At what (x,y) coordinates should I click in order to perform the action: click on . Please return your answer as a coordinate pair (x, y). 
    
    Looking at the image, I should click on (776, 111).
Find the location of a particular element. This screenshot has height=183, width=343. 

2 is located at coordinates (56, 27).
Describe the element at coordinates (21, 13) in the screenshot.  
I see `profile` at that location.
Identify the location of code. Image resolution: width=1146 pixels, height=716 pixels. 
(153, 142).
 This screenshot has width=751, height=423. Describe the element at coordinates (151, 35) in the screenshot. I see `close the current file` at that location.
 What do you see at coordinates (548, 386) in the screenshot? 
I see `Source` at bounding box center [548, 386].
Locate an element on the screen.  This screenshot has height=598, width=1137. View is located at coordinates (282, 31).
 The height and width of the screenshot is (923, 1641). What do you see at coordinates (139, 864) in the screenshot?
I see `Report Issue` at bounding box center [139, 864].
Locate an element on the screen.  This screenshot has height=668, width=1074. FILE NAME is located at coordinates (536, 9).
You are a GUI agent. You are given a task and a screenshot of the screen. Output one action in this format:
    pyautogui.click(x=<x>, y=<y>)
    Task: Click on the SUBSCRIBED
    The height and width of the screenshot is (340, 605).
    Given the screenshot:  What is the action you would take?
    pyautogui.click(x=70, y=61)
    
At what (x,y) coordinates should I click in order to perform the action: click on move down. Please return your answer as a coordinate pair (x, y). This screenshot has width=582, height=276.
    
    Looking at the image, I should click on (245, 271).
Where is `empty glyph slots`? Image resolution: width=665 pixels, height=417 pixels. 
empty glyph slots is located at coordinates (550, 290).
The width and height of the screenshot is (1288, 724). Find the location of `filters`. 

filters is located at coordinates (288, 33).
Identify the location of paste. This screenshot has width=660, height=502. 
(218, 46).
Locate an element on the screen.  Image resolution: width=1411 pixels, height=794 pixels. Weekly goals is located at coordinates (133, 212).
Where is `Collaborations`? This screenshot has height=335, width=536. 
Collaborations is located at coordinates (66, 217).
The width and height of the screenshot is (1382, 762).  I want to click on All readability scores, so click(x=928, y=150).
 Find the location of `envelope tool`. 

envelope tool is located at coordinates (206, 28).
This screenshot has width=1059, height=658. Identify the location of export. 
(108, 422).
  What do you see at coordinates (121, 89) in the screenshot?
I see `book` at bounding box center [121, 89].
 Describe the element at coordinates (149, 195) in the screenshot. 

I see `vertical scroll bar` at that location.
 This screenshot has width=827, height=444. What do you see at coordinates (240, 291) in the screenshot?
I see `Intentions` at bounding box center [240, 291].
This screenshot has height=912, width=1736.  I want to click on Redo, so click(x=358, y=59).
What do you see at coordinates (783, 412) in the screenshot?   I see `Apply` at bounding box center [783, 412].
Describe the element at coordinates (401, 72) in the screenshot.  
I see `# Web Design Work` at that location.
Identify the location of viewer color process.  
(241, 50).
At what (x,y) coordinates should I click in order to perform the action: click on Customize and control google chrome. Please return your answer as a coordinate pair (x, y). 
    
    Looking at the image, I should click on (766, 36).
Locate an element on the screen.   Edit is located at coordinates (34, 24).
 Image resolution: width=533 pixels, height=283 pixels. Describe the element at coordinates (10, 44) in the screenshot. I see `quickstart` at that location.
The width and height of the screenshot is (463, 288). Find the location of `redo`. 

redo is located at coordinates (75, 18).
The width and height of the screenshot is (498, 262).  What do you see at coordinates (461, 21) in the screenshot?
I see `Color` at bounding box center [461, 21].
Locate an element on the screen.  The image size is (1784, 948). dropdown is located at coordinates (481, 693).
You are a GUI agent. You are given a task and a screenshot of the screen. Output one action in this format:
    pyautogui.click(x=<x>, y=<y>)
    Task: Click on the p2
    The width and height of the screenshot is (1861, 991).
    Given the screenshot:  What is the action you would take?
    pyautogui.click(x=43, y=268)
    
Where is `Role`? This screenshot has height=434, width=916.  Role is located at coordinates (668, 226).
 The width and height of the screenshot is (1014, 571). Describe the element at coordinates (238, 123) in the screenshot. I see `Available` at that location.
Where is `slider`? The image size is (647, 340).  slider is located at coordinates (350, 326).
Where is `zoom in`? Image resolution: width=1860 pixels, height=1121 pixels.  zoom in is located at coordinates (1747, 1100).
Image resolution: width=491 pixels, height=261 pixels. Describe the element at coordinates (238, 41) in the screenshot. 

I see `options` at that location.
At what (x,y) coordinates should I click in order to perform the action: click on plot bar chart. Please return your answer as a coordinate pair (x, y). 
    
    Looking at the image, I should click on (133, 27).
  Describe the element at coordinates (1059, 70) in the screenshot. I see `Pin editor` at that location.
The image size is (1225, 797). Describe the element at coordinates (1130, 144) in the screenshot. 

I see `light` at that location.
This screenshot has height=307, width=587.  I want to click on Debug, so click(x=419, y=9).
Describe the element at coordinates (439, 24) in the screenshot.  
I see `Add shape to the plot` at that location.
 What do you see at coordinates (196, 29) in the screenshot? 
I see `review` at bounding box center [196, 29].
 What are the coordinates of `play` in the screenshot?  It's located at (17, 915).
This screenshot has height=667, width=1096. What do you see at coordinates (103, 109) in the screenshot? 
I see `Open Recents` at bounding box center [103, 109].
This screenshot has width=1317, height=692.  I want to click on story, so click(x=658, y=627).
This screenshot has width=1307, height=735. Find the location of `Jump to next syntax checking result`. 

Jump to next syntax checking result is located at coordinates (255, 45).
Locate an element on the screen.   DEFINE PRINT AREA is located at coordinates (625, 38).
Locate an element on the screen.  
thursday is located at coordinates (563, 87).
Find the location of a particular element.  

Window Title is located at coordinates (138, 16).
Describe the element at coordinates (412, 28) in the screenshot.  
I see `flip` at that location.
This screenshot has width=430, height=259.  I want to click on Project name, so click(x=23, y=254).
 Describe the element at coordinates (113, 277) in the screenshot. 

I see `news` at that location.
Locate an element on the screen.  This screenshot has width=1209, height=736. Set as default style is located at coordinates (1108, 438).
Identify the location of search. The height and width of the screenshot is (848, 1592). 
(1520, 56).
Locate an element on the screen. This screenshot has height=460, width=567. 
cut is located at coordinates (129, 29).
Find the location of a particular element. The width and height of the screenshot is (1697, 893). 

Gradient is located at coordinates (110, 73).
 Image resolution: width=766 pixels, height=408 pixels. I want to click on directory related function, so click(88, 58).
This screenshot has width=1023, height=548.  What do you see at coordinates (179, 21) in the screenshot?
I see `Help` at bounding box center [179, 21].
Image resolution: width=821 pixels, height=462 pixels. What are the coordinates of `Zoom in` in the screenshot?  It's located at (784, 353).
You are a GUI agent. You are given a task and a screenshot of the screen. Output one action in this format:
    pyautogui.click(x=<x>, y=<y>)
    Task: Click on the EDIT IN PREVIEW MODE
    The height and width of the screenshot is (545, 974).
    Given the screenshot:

____

= What is expected =
Copy out all of the entries above word for word.

= Problem solution =
At what (x,y) coordinates should I click in order to perform the action: click on . Please return your answer as a coordinate pair (x, y). 
    
    Looking at the image, I should click on (776, 111).
Find the location of a particular element. This screenshot has height=183, width=343. 

2 is located at coordinates (56, 27).
Describe the element at coordinates (21, 13) in the screenshot.  
I see `profile` at that location.
Identify the location of code. Image resolution: width=1146 pixels, height=716 pixels. 
(153, 142).
 This screenshot has width=751, height=423. Describe the element at coordinates (151, 35) in the screenshot. I see `close the current file` at that location.
 What do you see at coordinates (548, 386) in the screenshot? 
I see `Source` at bounding box center [548, 386].
Locate an element on the screen.  This screenshot has height=598, width=1137. View is located at coordinates (282, 31).
 The height and width of the screenshot is (923, 1641). What do you see at coordinates (139, 864) in the screenshot?
I see `Report Issue` at bounding box center [139, 864].
Locate an element on the screen.  This screenshot has height=668, width=1074. FILE NAME is located at coordinates (536, 9).
You are a GUI agent. You are given a task and a screenshot of the screen. Output one action in this format:
    pyautogui.click(x=<x>, y=<y>)
    Task: Click on the SUBSCRIBED
    The height and width of the screenshot is (340, 605).
    Given the screenshot:  What is the action you would take?
    pyautogui.click(x=70, y=61)
    
At what (x,y) coordinates should I click in order to perform the action: click on move down. Please return your answer as a coordinate pair (x, y). This screenshot has width=582, height=276.
    
    Looking at the image, I should click on (245, 271).
Where is `empty glyph slots`? Image resolution: width=665 pixels, height=417 pixels. 
empty glyph slots is located at coordinates (550, 290).
The width and height of the screenshot is (1288, 724). Find the location of `filters`. 

filters is located at coordinates (288, 33).
Identify the location of paste. This screenshot has width=660, height=502. 
(218, 46).
Locate an element on the screen.  Image resolution: width=1411 pixels, height=794 pixels. Weekly goals is located at coordinates (133, 212).
Where is `Collaborations`? This screenshot has height=335, width=536. 
Collaborations is located at coordinates (66, 217).
The width and height of the screenshot is (1382, 762).  I want to click on All readability scores, so click(x=928, y=150).
 Find the location of `envelope tool`. 

envelope tool is located at coordinates (206, 28).
This screenshot has width=1059, height=658. Identify the location of export. 
(108, 422).
  What do you see at coordinates (121, 89) in the screenshot?
I see `book` at bounding box center [121, 89].
 Describe the element at coordinates (149, 195) in the screenshot. 

I see `vertical scroll bar` at that location.
 This screenshot has width=827, height=444. What do you see at coordinates (240, 291) in the screenshot?
I see `Intentions` at bounding box center [240, 291].
This screenshot has height=912, width=1736.  I want to click on Redo, so click(x=358, y=59).
What do you see at coordinates (783, 412) in the screenshot?   I see `Apply` at bounding box center [783, 412].
Describe the element at coordinates (401, 72) in the screenshot.  
I see `# Web Design Work` at that location.
Identify the location of viewer color process.  
(241, 50).
At what (x,y) coordinates should I click in order to perform the action: click on Customize and control google chrome. Please return your answer as a coordinate pair (x, y). 
    
    Looking at the image, I should click on (766, 36).
Locate an element on the screen.   Edit is located at coordinates (34, 24).
 Image resolution: width=533 pixels, height=283 pixels. Describe the element at coordinates (10, 44) in the screenshot. I see `quickstart` at that location.
The width and height of the screenshot is (463, 288). Find the location of `redo`. 

redo is located at coordinates (75, 18).
The width and height of the screenshot is (498, 262).  What do you see at coordinates (461, 21) in the screenshot?
I see `Color` at bounding box center [461, 21].
Locate an element on the screen.  The image size is (1784, 948). dropdown is located at coordinates (481, 693).
You are a GUI agent. You are given a task and a screenshot of the screen. Output one action in this format:
    pyautogui.click(x=<x>, y=<y>)
    Task: Click on the p2
    The width and height of the screenshot is (1861, 991).
    Given the screenshot:  What is the action you would take?
    pyautogui.click(x=43, y=268)
    
Where is `Role`? This screenshot has height=434, width=916.  Role is located at coordinates (668, 226).
 The width and height of the screenshot is (1014, 571). Describe the element at coordinates (238, 123) in the screenshot. I see `Available` at that location.
Where is `slider`? The image size is (647, 340).  slider is located at coordinates (350, 326).
Where is `zoom in`? Image resolution: width=1860 pixels, height=1121 pixels.  zoom in is located at coordinates (1747, 1100).
Image resolution: width=491 pixels, height=261 pixels. Describe the element at coordinates (238, 41) in the screenshot. 

I see `options` at that location.
At what (x,y) coordinates should I click in order to perform the action: click on plot bar chart. Please return your answer as a coordinate pair (x, y). 
    
    Looking at the image, I should click on (133, 27).
  Describe the element at coordinates (1059, 70) in the screenshot. I see `Pin editor` at that location.
The image size is (1225, 797). Describe the element at coordinates (1130, 144) in the screenshot. 

I see `light` at that location.
This screenshot has height=307, width=587.  I want to click on Debug, so click(x=419, y=9).
Describe the element at coordinates (439, 24) in the screenshot.  
I see `Add shape to the plot` at that location.
 What do you see at coordinates (196, 29) in the screenshot? 
I see `review` at bounding box center [196, 29].
 What are the coordinates of `play` in the screenshot?  It's located at (17, 915).
This screenshot has height=667, width=1096. What do you see at coordinates (103, 109) in the screenshot? 
I see `Open Recents` at bounding box center [103, 109].
This screenshot has width=1317, height=692.  I want to click on story, so click(x=658, y=627).
This screenshot has width=1307, height=735. Find the location of `Jump to next syntax checking result`. 

Jump to next syntax checking result is located at coordinates (255, 45).
Locate an element on the screen.   DEFINE PRINT AREA is located at coordinates (625, 38).
Locate an element on the screen.  
thursday is located at coordinates (563, 87).
Find the location of a particular element.  

Window Title is located at coordinates (138, 16).
Describe the element at coordinates (412, 28) in the screenshot.  
I see `flip` at that location.
This screenshot has width=430, height=259.  I want to click on Project name, so click(x=23, y=254).
 Describe the element at coordinates (113, 277) in the screenshot. 

I see `news` at that location.
Locate an element on the screen.  This screenshot has width=1209, height=736. Set as default style is located at coordinates (1108, 438).
Identify the location of search. The height and width of the screenshot is (848, 1592). 
(1520, 56).
Locate an element on the screen. This screenshot has height=460, width=567. 
cut is located at coordinates (129, 29).
Find the location of a particular element. The width and height of the screenshot is (1697, 893). 

Gradient is located at coordinates (110, 73).
 Image resolution: width=766 pixels, height=408 pixels. I want to click on directory related function, so click(88, 58).
This screenshot has width=1023, height=548.  What do you see at coordinates (179, 21) in the screenshot?
I see `Help` at bounding box center [179, 21].
Image resolution: width=821 pixels, height=462 pixels. What are the coordinates of `Zoom in` in the screenshot?  It's located at (784, 353).
You are a GUI agent. You are given a task and a screenshot of the screen. Output one action in this format:
    pyautogui.click(x=<x>, y=<y>)
    Task: Click on the EDIT IN PREVIEW MODE
    The height and width of the screenshot is (545, 974).
    Given the screenshot:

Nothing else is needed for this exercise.